Posted: Sun Nov 04, 2012 2:04 pm
by Disembodied
DaddyHoggy wrote:
Ah, so the speed is a ratio of the curvature that the solar body impresses upon spacetime?

So a ship's maximum speed is true effectively in "interstellar space" (minimal curvature) but as you approach the sun (and later planet) the gravitational gradient of the spacetime bend forces the engines to expend more of their energy overcoming the gradient - which, given they have a maximum power output when expending quirium, means that inevitably their forward velocity is reduced.
That would be an excellent piece of handwavium! How/whether it would work in a game would be the acid test, but your explanation sounds convincing to me ...

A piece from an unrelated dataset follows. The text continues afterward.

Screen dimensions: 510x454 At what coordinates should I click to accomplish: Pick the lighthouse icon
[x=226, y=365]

Re: TAF and game build configurations

Posted: Sun Nov 04, 2012 2:05 pm
by Cody
DaddyHoggy wrote:
Ah, so the speed is a ratio of the curvature that the solar body impresses upon spacetime?
So a ship's maximum speed is true effectively in "interstellar space" (minimal curvature) but as you approach the sun (and later planet) the gravitational gradient of the spacetime bend forces the engines to expend more of their energy overcoming the gradient - which, given they have a maximum power output when expending quirium, means that inevitably their forward velocity is reduced.
<chortles> Music to my ears - and I only have two!

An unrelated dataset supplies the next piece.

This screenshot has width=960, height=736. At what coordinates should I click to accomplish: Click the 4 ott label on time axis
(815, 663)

Re: TAF and game build configurations

Posted: Sun Nov 04, 2012 3:17 pm
by Commander McLane
Disembodied wrote:
How this would be done, I don't know ... maybe it could be based on the distance from the sun? Make top speeds in the inner system lower than in the outer, for handwavium reasons? It would mean that a modelled solar system would be required, of course.
The question that springs to mind immediately is what would happen to stations and other OXP-related stuff that is deliberately placed in deep space. Suddenly you would for instance fly through a Hacker Outpost's asteroid field with mad speeds. Or what about the Tianve Pulsar? You'd get there considerably faster than now. So, basically accelerating speeds towards the outer system would partially defeat the purpose of spawning things in the outer system in the first place.